See below for details on the process used:
Input data:
-Data is made up of 495 stocks with data from their IPO or 1998 (whichever is earliest) to current
-Open, high, low, adj_close, and the label are all converted to pct_change from the previous day
-These columns are then scaled to a range of -1,1
-Date and volume are changed using the MinMaxScaler to be a value between 0,1

Sample of training data:

Network

class StockClassifier(nn.Module):
    
    def __init__(self, input_length = 7,lstm_size = 64, lstm_layers=1, output_size = 1, 
                               drop_prob=0.2):
        super().__init__()
        self.input_length = input_length
        self.output_size = output_size
        self.lstm_size = lstm_size
        self.lstm_layers = lstm_layers
        self.drop_prob = drop_prob
        
        ## TODO: define the LSTM
        self.lstm = nn.LSTM(input_length, lstm_size, lstm_layers, 
                            dropout=drop_prob, batch_first=False)
        
        ## TODO: define a dropout layer
        self.dropout = nn.Dropout(drop_prob)
        
        ## TODO: define the final, fully-connected output layer
        self.fc = nn.Linear(lstm_size, output_size)
      
    
    def forward(self, nn_input, hidden_state):
        '''
            Perform a forward pass through the network
            
            Args:
                nn_input: the batch of input to NN
                hidden_state: The LSTM hidden/cell state tuple
                
            Returns:
                logps: log softmax output
                hidden_state: the updated hidden/cell state tuple
        '''
        # Input -> LSTM
        lstm_out, hidden_state = self.lstm(nn_input, hidden_state)

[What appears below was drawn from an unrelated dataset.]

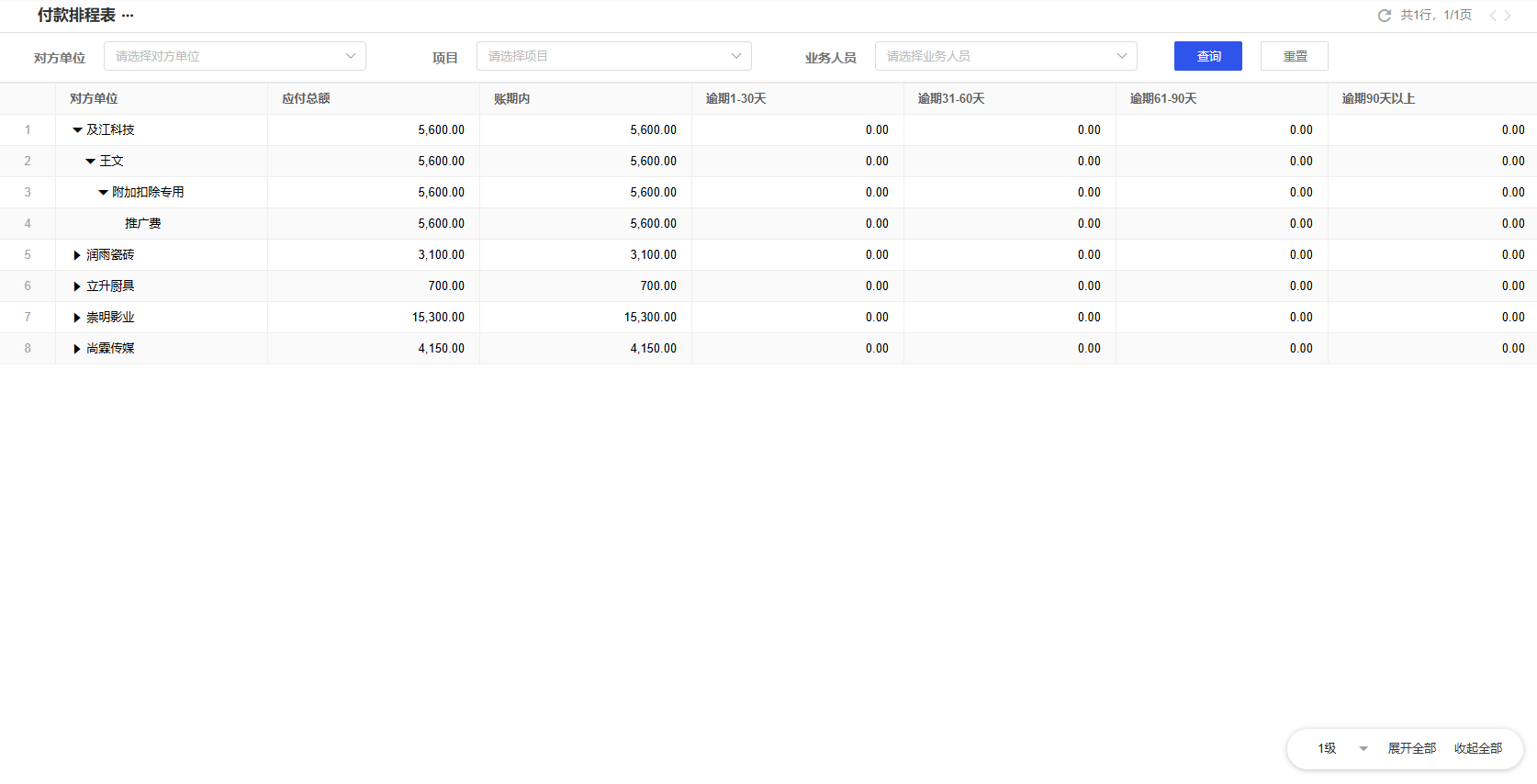Expand the 润雨瓷砖 row
This screenshot has height=784, width=1537.
pyautogui.click(x=77, y=255)
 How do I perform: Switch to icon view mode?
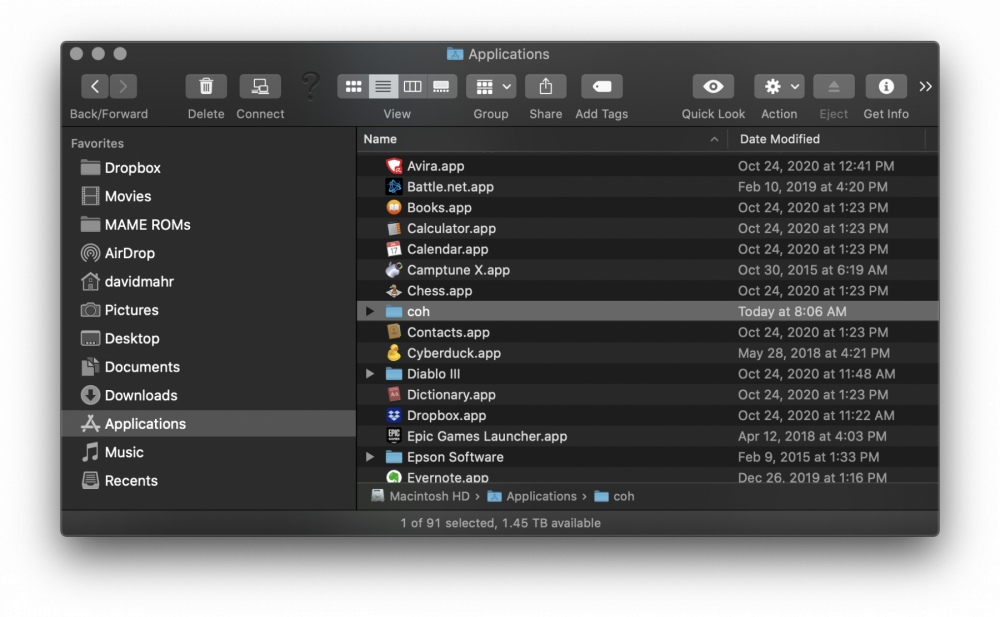353,87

        # Stack up LSTM outputs -- this gets the final LSTM output for each sequence in the batch
        lstm_out = lstm_out[-1, :, :]
        
        # LSTM -> Dense Layer
        lstm_out = self.dropout(self.fc(lstm_out))
                
        # Return the final output and the hidden state
        return lstm_out, hidden_state
    
    
    def init_hidden(self, batch_size):
        ''' Initializes hidden state '''
        # Create two new tensors with sizes n_layers x batch_size x n_hidden,
        # initialized to zero, for hidden state and cell state of LSTM
        weight = next(self.parameters()).data

        hidden = (weight.new(self.lstm_layers, batch_size, self.lstm_size).zero_(),
              weight.new(self.lstm_layers, batch_size, self.lstm_size).zero_())
        
        return hidden

Training the network

criterion = nn.MSELoss()
optimizer = optim.SGD(model.parameters(), lr=learning_rate, momentum=momentum)
model.train()

training_losses = [x for x in range(epochs)]
validation_losses = [x for x in range(epochs)]
accuracies = [x for x in range(epochs)]

for epoch in range(epochs):
    print('Starting Epoch {}'.format(epoch+1))
    steps = 0
    
    for t_batch, t_labels in dataloader(train_features, train_labels, batch_size=batch_size
                                        ,input_length=input_length, sequence_length=seq_length):
        steps += 1
    
        # Initialize Hidden/Cell state -- batch size is dynamic to account for batches that are not full
        hidden = model.init_hidden(t_batch.shape[1])
        hidden = tuple([each.data for each in hidden])
        
        # Set tensors to correct device -- GPU or CPU
        t_batch, t_labels = t_batch.to(device), t_labels.to(device)
        for each in hidden:
            each.to(device)
            
        # Zero out gradients
        optimizer.zero_grad()
        
        # Run data through model -- output is output and new hidden/cell state
        output, hidden = model(t_batch, hidden)
        
        # Calculate loss and perform back prop -- clip grads if necessary
        loss = criterion(output, t_labels)
        loss.backward()
        nn.utils.clip_grad_norm_(model.parameters(), clip)
        
        # Take optimizer step
        optimizer.step()
        
        # VALIDATION OF MODEL#
        if steps % print_every == 0:
            model.eval()
            val_losses = []
            accuracy = []
            #with torch.no_grad():
            for val_batch, val_labels in dataloader(test_features, test_labels, batch_size=batch_size
                                                    ,input_length=input_length, sequence_length=seq_length):

                #Init hidden state -- again we have a dynamic batch size here
                val_hidden = model.init_hidden(val_batch.shape[1])
                val_hidden = tuple([each.data for each in val_hidden])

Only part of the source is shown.